The biggest Lake in Africa is on Kenya’s western border, Lake Victoria, source of the Nile, from where the nomadic Nilotic tribes – like the Masai and the Kalenjin –filtered down from countries in the north (Ethiopia and Sudan). To the East lies Somalia. The problem of the Shifta bandits has been there ever since I can remember. They now call themselves Al Shabaab terrorists. The root cause of their hostility is still desperate poverty and jealousy.
Explorers in the 19th century looked for the source of the Nile, and the British built the railway from Mombasa to Lake Victoria to open up the interior, and provide them with a foothold into what they believed would be undreamed riches from trade.
Coolies imported from India worked on the railway and fell victim to man-eating lions. The tsetse fly menace held up progress in the first hundred or so miles. Then the Bantu agriculturalists who had filtered in from the west of Africa formed a hostile barrier. More delays were caused by the fish-eating Lake tribes who sabotaged the railway, filching the sleepers for firewood. The colonialists finally won through at great cost to reach the shores of Lake Victoria in 1901. But it gained them an advantage over other European countries – Germany, France, Italy, Belgium, Holland – in the “Scramble for Africa” up to the First World War.

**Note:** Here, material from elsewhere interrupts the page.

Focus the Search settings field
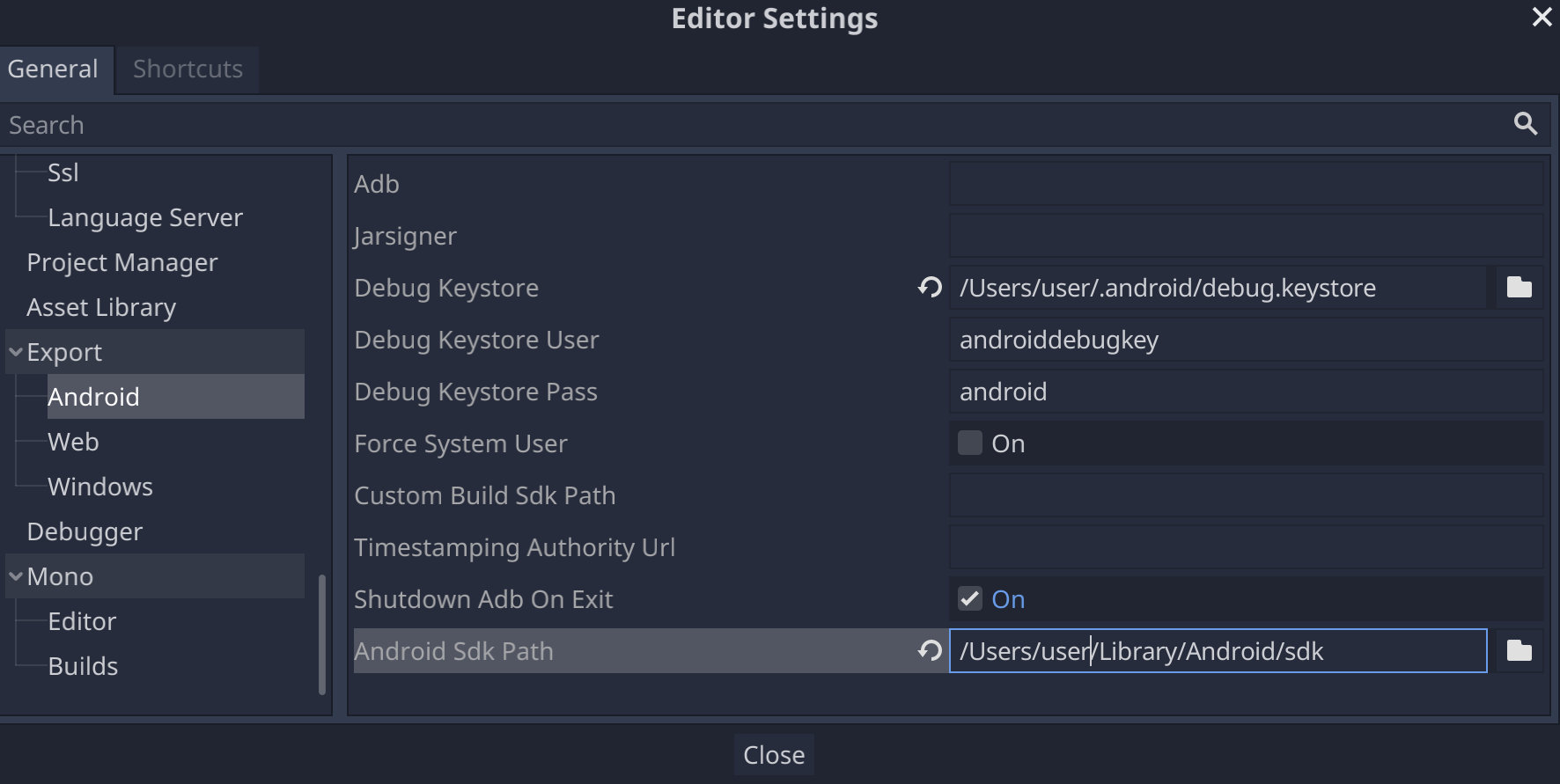The width and height of the screenshot is (1560, 784). (x=748, y=125)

After all this, came the “white settlers”, encouraged by the British Government to farm the “empty” lands along the length of the new railway, and prove its worth; lands which had been left to recover – sometimes for years on end – by nomadic people passing through with their cattle, goats or camels in a lengthy cycle. Land did not “belong” to the nomadic people (although livestock did). Capitalism was an unknown word. Land was used for as long as it was useful, then the people moved on to look for pastures new. There was plenty of land, and life was simple in those days. Until the Europeans came along.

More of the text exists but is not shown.